*** Material for this task ***

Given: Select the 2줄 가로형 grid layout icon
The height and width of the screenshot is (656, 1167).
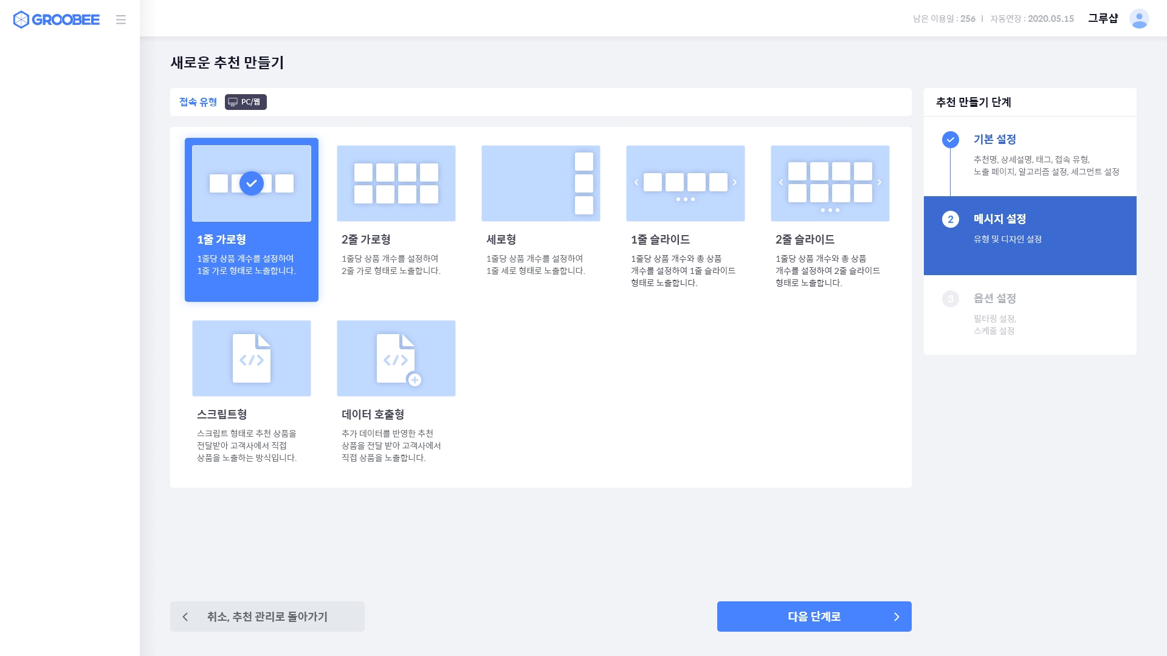Looking at the screenshot, I should coord(396,183).
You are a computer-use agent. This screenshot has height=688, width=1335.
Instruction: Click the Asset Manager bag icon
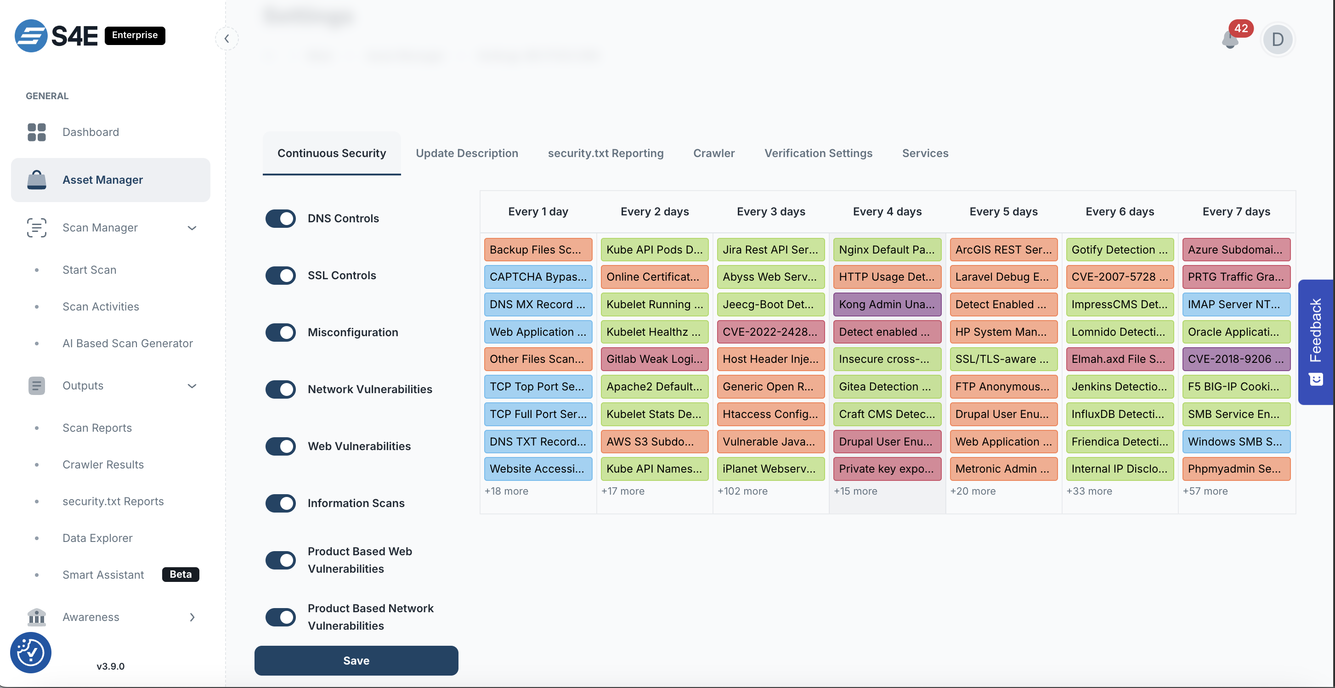click(36, 180)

*** End of Material for this task ***

| Work required |
Without including any image, reproduce the full listing above as written.

| Your response |
Given: Select the 2줄 가로형 grid layout icon
The height and width of the screenshot is (656, 1167).
Looking at the screenshot, I should coord(396,183).
You are a computer-use agent. This screenshot has height=688, width=1335.
Instruction: Click the Asset Manager bag icon
click(36, 180)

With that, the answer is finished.